- _TEXT TO READ_
┄┄┄┄┄┄┄┄┄┄
Mine cooling and dehumidifying system

Abstract

A mine cooling and dehumidifying system includes a compressor, a gas-liquid separator, an evaporator, a condenser and an expansion valve. The evaporator is in an air supply well, and the condenser is in a return air well; the compressor, the gas-liquid separator and the expansion valve are all between the air supply well and the return air well; an inlet of the compressor is connected to a refrigerant outlet of the evaporator through the gas-liquid separator, and a refrigerant inlet of the evaporator is connected with an outlet of the expansion valve; an inlet of the expansion valve is connected with a refrigerant outlet of the condenser, and a refrigerant inlet of the condenser is connected with an outlet of the compressor. In the present disclosure, by vapor compression type refrigeration cycle, the downhole air heat is transferred to the return air and then discharged to the ground.

Description

RELATED APPLICATIONS

The present application claims priority from Chinese Application Number 202321739296.X filed Jul. 4, 2023, the disclosure of which is hereby incorporated by reference herein in its entirety.

TECHNICAL FIELD

The present disclosure relates to the field of mine cooling and dehumidification technologies and in particular to a mine cooling and dehumidifying system.

BACKGROUND

Along with increase of the mining depth of the mineral resources, the downhole temperature and humidity increase accordingly and the heat comfort conditions also gradually drop. Long-time working under high temperature and high humidity will not only lower the working efficiency of the workers but also harm the human health and even cause the problems such as heat stroke and heat shock the like. Therefore, creating comfortable and safe underground working conditions is a basic task of the heat harm treatments in the mines.

At present, the mine heat harm treatment system is mainly to transport cool water through long-distance pipes to the underground by using a large-power refrigeration unit and the energy loss in this transport process is very severe, leading to very low refrigeration efficiency. Furthermore, a large number of pipes need to be arranged in the ventilation wells, bringing high laying costs.

SUMMARY

The object of the present disclosure is to provide a mine cooling and dehumidifying system, so as to solve the technical problems of high energy loss, low refrigeration efficiency and high costs of the mine cooling and dehumidifying system in the prior arts.

In order to solve the above technical problems, the present disclosure employs the following technical solution.

There is provided a mine cooling and dehumidifying system, which includes a compressor, a gas-liquid separator, an evaporator, a condenser and an expansion valve. The evaporator is disposed in an air supply well, and the condenser is disposed in a return air well. The compressor, the gas-liquid separator and the expansion valve are all disposed between the air supply well and the return air well. An inlet of the compressor is connected to a refrigerant outlet of the evaporator through the gas-liquid separator, and a refrigerant inlet of the evaporator is connected with an outlet of the expansion valve. An inlet of the expansion valve is connected with a refrigerant outlet of the condenser, and a refrigerant inlet of the condenser is connected with an outlet of the compressor. With the above structure, the fresh air in the air supply well performs heat exchange with the low-temperature and low-pressure refrigerant in the evaporator when passing through the evaporator, and the refrigerant absorbs the heat of the refresh air and is evaporated into a superheated low-temperature and low-pressure vapor, so as to perform cooling and dehumidification on the fresh air. Subsequently, the refrigerant is compressed by the compressor to a high-temperature and low-pressure state and then enters the condenser to perform heat exchange with the return air to transfer its heat to the return air, and then the transferred heat is carried by the return air to the ground. In the present disclosure, by vapor compression type refrigeration cycle, the downhole air heat is transferred to the return air and then discharged by the return air to the ground. Therefore, there is no need to lay long-distance pipes, reducing the energy loss, increasing the refrigeration efficiency and lowering the costs.
┄┄┄┄┄┄┄┄┄┄
- _DATASET_

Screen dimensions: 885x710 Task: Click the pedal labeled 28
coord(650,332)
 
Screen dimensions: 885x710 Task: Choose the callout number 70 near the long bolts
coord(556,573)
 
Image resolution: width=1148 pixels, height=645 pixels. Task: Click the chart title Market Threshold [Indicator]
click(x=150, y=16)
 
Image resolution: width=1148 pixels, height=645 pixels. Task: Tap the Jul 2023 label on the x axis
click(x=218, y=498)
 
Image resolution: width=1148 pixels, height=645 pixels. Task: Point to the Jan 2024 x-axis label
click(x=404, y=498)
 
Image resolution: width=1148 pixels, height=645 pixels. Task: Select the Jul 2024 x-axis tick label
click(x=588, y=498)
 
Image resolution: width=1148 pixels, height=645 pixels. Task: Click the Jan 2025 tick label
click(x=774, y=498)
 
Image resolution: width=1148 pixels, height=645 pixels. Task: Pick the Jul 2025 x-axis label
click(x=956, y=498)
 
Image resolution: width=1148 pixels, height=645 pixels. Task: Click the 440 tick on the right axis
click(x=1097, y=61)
┄┄┄┄┄┄┄┄┄┄
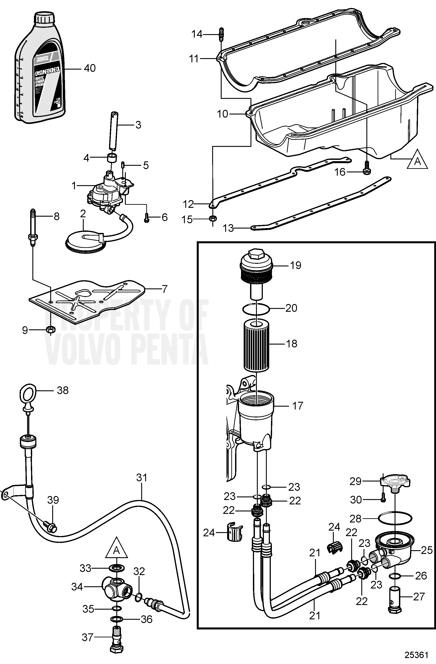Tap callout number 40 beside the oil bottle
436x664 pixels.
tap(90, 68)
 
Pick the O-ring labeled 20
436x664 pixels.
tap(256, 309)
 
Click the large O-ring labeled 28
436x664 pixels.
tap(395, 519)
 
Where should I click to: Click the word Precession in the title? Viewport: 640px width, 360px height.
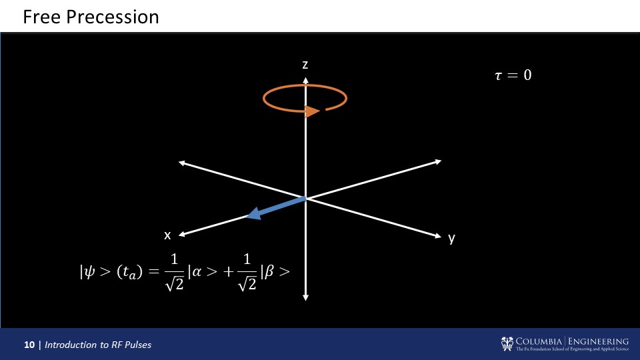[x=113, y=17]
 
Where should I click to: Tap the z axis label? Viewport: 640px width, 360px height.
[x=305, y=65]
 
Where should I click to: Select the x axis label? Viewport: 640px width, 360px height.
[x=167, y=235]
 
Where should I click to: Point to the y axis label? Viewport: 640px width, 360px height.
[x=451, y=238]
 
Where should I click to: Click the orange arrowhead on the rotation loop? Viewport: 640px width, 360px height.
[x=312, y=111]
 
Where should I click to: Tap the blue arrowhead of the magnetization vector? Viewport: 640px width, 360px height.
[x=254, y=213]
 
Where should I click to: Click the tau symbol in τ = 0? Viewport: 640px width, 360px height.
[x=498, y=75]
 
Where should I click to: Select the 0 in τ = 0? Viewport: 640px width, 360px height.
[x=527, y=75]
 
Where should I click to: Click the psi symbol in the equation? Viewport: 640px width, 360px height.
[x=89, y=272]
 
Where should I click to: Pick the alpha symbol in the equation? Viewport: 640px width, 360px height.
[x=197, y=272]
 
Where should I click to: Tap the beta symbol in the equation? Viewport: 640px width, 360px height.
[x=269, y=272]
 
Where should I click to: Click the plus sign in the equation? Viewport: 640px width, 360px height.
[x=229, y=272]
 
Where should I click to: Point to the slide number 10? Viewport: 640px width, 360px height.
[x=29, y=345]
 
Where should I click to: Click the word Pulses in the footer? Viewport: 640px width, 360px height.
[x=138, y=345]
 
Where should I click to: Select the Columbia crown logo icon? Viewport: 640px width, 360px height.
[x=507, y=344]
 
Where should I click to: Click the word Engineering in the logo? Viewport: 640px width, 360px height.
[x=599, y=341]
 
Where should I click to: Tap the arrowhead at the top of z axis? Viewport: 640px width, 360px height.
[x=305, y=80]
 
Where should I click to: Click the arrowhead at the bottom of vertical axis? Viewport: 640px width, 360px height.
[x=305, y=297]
┄┄┄┄┄┄┄┄┄┄
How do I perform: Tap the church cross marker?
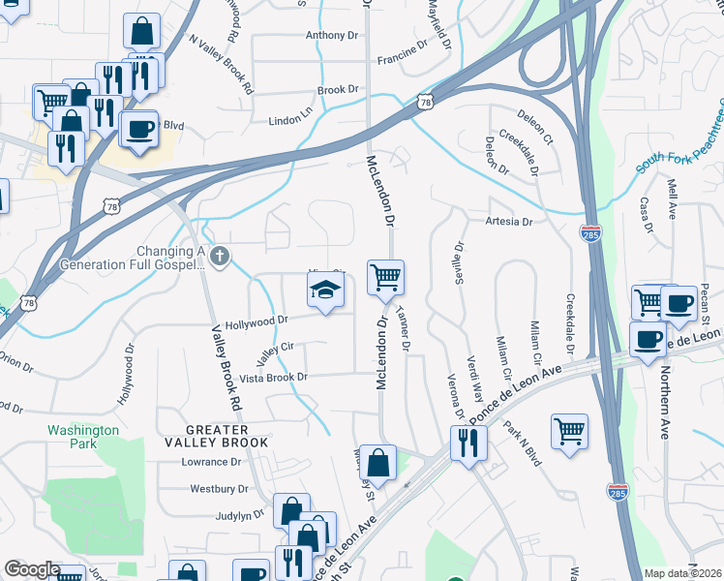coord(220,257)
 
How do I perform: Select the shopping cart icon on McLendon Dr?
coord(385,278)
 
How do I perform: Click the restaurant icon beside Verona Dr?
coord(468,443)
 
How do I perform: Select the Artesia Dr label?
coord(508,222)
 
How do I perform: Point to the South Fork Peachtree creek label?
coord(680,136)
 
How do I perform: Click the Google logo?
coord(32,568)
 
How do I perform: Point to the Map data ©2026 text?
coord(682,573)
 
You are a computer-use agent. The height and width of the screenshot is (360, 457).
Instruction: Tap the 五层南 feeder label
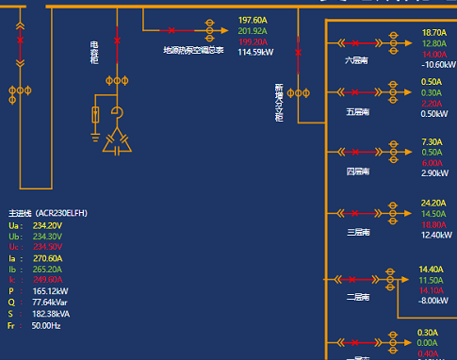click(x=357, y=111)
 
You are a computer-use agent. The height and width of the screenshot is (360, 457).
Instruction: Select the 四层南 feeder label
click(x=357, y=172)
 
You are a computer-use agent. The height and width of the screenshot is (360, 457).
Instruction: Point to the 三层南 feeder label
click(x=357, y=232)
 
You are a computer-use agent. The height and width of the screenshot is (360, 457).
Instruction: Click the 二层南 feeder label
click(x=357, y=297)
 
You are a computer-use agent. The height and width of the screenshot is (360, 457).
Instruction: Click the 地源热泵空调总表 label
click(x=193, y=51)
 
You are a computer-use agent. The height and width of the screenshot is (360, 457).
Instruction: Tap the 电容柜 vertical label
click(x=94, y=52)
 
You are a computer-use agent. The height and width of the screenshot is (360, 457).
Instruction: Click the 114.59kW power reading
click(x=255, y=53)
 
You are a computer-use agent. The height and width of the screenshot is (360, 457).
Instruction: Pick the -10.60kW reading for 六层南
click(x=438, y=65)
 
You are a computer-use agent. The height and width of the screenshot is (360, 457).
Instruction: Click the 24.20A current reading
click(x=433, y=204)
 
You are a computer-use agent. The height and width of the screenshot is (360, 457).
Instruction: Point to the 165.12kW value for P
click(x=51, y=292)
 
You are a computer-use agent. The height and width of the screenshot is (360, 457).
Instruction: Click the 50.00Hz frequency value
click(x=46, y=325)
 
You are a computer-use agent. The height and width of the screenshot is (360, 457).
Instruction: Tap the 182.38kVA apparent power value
┄┄┄┄┄┄┄┄┄┄
- _WRITTEN PROBLEM_
Pull out the passage of the mine cooling system text that starts at the words "A mine cooling and dehumidifying system includes" and stops after "discharged to the ground.", and copy it word for word.

- _SOLUTION TO THIS TASK_
A mine cooling and dehumidifying system includes a compressor, a gas-liquid separator, an evaporator, a condenser and an expansion valve. The evaporator is in an air supply well, and the condenser is in a return air well; the compressor, the gas-liquid separator and the expansion valve are all between the air supply well and the return air well; an inlet of the compressor is connected to a refrigerant outlet of the evaporator through the gas-liquid separator, and a refrigerant inlet of the evaporator is connected with an outlet of the expansion valve; an inlet of the expansion valve is connected with a refrigerant outlet of the condenser, and a refrigerant inlet of the condenser is connected with an outlet of the compressor. In the present disclosure, by vapor compression type refrigeration cycle, the downhole air heat is transferred to the return air and then discharged to the ground.